It's important to note the skills of these AI math solvers don't come from the stochastic transformer networks for the most part. Instead they come from logic engines with entirely predictable output steps based on inputs, for which the transformers only assist by trying to (appropriately enough) transform the word/notation parts into the appropriate inputs for the logic engines. So the math that comes out of these can be entirely correct, assuming the inputs are correct.

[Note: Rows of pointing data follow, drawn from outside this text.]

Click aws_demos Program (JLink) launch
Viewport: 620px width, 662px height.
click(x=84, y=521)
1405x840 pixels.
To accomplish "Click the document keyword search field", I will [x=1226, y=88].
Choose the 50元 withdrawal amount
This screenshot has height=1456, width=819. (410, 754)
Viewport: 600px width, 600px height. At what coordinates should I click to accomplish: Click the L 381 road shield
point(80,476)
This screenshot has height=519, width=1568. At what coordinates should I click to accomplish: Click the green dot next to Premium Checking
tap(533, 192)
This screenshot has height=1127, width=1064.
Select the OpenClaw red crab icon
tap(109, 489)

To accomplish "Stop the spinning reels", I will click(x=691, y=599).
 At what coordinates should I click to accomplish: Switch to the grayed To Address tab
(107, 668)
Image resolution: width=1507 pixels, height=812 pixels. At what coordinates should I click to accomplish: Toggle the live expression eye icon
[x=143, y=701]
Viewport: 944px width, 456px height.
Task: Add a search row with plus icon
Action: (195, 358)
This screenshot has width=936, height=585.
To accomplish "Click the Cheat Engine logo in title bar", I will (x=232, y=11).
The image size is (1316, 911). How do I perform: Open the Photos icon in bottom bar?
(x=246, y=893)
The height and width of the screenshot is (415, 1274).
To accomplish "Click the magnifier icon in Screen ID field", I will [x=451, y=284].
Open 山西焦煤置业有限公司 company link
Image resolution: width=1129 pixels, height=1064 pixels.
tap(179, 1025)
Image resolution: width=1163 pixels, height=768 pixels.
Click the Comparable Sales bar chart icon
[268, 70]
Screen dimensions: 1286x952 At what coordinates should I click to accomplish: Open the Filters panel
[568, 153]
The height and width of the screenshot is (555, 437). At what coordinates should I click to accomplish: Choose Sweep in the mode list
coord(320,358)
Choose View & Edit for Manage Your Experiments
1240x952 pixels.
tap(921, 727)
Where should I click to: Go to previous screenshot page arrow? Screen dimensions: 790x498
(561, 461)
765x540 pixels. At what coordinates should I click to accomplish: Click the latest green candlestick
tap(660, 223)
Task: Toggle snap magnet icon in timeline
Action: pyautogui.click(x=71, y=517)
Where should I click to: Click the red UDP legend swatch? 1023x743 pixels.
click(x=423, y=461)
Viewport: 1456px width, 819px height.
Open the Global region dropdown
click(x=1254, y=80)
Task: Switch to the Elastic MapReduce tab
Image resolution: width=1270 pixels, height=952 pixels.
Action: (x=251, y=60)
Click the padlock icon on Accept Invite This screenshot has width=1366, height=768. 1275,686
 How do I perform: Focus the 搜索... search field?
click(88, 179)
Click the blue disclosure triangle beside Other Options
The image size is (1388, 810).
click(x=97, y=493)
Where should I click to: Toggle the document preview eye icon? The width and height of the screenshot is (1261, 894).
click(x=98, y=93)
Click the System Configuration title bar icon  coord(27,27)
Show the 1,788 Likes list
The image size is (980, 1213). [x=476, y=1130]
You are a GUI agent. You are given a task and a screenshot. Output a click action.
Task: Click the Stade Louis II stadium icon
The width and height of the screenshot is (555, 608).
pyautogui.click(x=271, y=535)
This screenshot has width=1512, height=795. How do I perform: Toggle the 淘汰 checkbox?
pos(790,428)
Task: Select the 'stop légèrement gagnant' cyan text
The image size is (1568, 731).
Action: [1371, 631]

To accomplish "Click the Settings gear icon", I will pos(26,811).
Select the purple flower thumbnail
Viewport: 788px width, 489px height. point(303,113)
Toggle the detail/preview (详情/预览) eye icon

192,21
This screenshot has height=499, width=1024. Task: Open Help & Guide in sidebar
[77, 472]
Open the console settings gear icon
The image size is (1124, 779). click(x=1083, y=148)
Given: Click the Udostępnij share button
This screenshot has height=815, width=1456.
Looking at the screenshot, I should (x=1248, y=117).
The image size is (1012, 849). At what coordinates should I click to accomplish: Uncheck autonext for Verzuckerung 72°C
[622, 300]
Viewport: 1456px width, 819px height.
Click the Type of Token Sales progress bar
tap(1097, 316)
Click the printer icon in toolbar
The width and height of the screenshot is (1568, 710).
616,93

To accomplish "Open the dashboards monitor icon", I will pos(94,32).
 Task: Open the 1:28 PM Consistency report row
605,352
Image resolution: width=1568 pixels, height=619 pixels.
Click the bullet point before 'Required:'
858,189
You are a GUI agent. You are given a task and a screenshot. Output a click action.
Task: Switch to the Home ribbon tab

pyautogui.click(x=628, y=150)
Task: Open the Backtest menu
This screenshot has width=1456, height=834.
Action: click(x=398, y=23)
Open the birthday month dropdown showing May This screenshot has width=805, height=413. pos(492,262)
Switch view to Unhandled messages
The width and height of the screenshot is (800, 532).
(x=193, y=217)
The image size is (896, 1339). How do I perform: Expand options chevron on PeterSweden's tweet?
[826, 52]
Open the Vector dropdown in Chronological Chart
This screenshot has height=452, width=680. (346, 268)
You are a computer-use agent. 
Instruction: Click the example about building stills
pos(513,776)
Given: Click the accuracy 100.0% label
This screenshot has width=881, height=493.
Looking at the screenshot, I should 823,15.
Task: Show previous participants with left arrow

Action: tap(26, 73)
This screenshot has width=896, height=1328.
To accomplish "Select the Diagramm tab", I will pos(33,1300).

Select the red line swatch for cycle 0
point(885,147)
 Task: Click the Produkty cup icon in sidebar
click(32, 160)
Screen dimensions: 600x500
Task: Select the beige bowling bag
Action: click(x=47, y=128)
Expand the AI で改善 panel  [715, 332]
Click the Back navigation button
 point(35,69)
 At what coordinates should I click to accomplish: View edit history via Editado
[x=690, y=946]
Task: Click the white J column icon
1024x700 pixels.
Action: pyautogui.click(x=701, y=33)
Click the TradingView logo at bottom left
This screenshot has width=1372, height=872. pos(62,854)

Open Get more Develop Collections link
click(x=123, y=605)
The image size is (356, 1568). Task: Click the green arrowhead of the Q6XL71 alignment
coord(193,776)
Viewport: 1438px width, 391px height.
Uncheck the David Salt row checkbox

However that part, transforming the wording and notation into correct inputs, is going to be quite tricky I assume. Exactly what the notation in anything is going to be representing is not going to be perfectly clear and self evident paragraph to paragraph (my own papers held up as the shining example), as stated above even for a small proof errors start creeping in. And that, I assume, is because a careful understanding of what the words and notations mean exactly is a bare minimum requirement for generating a correct proof from such. And right now transformer LLMs are the literal "Chinese Room" thought experiment, doing nothing but memorizing the bare minimum rules for translating one thing to another, rather than doing any useful work (to translate from thermodynamics into complexity theory), on that translation. And so the instant it comes across something memorized slightly imperfectly, and there's such an enormous problem space for this memorizing it would be laughable, it's probably going to fuck up.
Logic engines are cool. Connecting logic engines to an LLM is a cool tech demo, but my impression is that there's a long way to go from the cool tech demo to something useful. Which is so often the case with tech demos, one more on the pile should be unsurprising.